5.1 OpenCode Architecture

Repository: github.com/anomalyco/opencode

Study the event-driven architecture, 75+ provider abstraction, and SQLite session persistence. A production reference implementation for many of the patterns described in the academic papers.

Key takeaway: Event bus decouples I/O from processing. Provider abstraction enables zero-lock-in.


5.2 Hermes Agent Security Model

Repository: github.com/NousResearch/hermes-agent

Study the layered security architecture (prompt → runtime gates → OS isolation), the GEPA self-evolution engine, and the 15+ channel gateway.

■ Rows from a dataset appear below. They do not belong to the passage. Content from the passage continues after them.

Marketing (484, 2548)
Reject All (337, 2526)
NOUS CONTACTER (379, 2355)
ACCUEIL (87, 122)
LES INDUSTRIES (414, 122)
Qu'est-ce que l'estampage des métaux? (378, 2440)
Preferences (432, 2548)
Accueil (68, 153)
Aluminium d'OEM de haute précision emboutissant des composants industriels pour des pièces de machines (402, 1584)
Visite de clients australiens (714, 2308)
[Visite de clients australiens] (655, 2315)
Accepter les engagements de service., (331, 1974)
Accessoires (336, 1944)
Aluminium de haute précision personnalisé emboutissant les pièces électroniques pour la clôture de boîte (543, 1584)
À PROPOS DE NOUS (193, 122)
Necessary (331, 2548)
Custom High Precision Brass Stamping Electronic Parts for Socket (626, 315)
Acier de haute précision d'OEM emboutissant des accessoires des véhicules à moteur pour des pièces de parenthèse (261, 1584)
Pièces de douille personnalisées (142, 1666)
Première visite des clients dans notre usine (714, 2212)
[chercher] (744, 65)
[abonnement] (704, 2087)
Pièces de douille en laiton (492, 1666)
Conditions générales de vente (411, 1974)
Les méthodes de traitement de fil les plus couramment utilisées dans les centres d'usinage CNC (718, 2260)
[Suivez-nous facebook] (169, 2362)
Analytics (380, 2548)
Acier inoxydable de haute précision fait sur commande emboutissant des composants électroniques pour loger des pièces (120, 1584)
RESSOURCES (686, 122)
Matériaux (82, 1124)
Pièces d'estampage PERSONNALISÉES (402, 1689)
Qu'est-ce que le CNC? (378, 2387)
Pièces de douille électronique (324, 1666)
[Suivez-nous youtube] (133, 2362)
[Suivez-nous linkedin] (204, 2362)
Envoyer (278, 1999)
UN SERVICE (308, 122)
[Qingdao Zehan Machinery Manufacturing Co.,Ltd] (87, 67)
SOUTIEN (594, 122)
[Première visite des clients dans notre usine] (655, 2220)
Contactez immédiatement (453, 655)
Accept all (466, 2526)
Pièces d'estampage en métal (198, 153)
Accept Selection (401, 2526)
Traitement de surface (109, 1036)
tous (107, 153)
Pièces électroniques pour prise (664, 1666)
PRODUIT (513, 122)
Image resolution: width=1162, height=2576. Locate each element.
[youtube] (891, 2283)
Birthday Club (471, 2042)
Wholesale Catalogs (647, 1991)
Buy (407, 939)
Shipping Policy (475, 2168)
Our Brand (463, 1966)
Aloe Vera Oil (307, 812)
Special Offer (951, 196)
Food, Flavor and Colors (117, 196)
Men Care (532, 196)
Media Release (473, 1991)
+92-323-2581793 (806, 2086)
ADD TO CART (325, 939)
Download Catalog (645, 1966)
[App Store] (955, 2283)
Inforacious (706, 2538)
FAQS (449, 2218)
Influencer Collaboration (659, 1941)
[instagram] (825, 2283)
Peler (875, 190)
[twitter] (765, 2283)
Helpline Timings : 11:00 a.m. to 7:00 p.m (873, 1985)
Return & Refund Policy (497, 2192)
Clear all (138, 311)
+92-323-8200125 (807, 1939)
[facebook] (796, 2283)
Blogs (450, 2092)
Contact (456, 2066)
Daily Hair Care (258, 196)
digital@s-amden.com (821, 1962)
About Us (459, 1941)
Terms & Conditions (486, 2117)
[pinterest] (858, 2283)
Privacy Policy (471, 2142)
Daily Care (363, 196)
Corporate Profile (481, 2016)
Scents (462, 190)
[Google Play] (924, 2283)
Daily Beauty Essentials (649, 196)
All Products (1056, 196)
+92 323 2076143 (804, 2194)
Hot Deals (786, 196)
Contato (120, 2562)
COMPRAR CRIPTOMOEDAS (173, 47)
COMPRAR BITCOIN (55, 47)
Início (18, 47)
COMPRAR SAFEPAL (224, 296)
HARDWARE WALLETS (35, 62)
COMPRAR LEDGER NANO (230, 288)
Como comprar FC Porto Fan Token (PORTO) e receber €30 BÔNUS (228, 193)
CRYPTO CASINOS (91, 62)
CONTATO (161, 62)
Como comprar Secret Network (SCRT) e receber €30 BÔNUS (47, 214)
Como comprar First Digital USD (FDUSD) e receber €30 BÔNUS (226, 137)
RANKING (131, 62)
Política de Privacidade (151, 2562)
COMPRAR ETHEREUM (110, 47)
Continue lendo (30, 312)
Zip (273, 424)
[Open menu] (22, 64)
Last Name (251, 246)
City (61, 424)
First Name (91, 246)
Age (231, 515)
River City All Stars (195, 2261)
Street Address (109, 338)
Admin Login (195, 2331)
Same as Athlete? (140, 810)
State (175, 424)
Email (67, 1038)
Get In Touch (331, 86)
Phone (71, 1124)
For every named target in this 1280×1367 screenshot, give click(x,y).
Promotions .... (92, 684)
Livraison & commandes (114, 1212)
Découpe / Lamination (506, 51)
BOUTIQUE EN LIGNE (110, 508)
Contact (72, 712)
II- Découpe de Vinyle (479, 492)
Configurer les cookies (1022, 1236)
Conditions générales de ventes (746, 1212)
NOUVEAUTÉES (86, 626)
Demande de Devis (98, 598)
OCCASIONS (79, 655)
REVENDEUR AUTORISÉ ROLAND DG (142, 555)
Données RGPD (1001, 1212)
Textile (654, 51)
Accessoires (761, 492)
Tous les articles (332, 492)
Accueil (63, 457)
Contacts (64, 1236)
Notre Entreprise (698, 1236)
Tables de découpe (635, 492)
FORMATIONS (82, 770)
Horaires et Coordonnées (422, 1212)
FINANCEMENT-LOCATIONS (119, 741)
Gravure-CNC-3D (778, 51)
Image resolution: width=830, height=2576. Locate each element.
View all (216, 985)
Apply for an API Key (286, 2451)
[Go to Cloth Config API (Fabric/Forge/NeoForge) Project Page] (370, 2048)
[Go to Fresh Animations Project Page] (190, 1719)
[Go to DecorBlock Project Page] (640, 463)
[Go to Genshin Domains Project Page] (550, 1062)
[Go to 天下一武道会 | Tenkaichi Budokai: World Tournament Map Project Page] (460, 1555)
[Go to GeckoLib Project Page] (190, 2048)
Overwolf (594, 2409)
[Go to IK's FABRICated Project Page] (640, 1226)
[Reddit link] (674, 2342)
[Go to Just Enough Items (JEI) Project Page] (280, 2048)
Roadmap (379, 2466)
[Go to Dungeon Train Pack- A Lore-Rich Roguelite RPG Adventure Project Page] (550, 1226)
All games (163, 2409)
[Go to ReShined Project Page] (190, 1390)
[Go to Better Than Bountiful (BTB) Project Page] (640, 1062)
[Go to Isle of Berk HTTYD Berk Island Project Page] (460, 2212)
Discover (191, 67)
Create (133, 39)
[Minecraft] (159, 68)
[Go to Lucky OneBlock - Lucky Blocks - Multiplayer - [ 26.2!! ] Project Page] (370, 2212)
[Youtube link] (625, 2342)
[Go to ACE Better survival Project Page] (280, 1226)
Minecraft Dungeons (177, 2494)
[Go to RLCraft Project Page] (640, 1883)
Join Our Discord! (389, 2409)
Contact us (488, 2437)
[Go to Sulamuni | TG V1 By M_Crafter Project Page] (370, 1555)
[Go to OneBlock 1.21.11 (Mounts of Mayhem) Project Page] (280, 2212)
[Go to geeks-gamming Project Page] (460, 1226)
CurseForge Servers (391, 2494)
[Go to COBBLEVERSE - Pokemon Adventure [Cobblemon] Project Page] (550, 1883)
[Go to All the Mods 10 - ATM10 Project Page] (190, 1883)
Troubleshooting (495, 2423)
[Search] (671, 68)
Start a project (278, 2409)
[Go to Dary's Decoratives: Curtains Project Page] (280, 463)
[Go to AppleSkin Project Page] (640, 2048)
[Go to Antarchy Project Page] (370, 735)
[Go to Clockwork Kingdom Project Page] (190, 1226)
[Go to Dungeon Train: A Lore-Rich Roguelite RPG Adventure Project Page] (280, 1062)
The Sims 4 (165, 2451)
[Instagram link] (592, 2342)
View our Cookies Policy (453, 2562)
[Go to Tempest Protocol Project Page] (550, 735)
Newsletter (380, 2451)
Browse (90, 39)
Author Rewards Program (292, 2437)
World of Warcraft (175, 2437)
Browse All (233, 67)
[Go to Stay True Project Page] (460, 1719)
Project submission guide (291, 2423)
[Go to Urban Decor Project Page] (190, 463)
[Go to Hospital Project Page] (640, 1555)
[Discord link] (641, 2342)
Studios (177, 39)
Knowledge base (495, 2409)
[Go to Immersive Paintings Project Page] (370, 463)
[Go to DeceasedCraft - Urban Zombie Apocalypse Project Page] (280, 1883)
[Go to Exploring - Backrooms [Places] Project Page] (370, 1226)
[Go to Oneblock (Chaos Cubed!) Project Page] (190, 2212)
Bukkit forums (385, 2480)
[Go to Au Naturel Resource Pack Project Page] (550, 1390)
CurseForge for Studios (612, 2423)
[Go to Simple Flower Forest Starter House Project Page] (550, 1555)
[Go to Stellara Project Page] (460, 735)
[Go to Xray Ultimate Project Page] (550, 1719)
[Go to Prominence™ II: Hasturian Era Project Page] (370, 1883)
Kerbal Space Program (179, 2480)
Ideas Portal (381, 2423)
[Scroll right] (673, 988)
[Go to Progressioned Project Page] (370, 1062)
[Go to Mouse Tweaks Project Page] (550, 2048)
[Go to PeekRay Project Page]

Key takeaway: Multi-layer defense. Self-evolution as target state.


5.3 MCP Specification

Spec: modelcontextprotocol.io

The emerging standard for agent-tool interaction. Understand the tool/resource/prompt/roots primitives.

Key takeaway: Standardize tool interfaces. Every agent benefits from every tool.


Quick Reference: By Topic

Agent Loops

  1. ReAct (Yao 2022) — start here
  2. Reflexion (Shinn 2023) — adds self-critique
  3. Plan-and-Execute — separates planning from execution

Memory

  1. Generative Agents (Park 2023) — foundational
  2. Memory Survey (2026) — comprehensive reference
  3. AgeMem (2026) — agentic, learned memory

Multi-Agent

  1. MetaGPT (ICLR 2024) — SOP-based
  2. MACNet (ICLR 2025) — scaling laws
  3. MegaAgent (ACL 2025) — dynamic generation

OS Design

  1. AIOS (NeurIPS 2024) — LLM kernel
  2. ACOS (2024) — agent-centric
  3. Architecting AgentOS (2026) — frontier

Safety

  1. MOSAIC (2025) — plan-check-act
  2. Agent-C (2025) — formal guarantees
  3. IntentGuard — runtime gates

Tools

  1. SWE-Agent (NeurIPS 2024) — ACI concept
  2. ToolACE (ICLR 2025) — data generation
  3. MCP Spec — standard protocol

Prioritized Timeline

| Week 1 | Tier 1: Agent Survey + ReAct + Generative Agents | | Week 2 | Tier 2: Reflexion + Voyager + SWE-Agent | | Week 3 | Tier 3: MetaGPT + AIOS + MACNet | | Week 4 | Tier 4: AgeMem + Memory Survey + MOSAIC | | Week 5 | Tier 5: OpenCode architecture + Hermes security model + MCP spec |

Total: ~5 weeks for comprehensive understanding at 2-3 papers per week.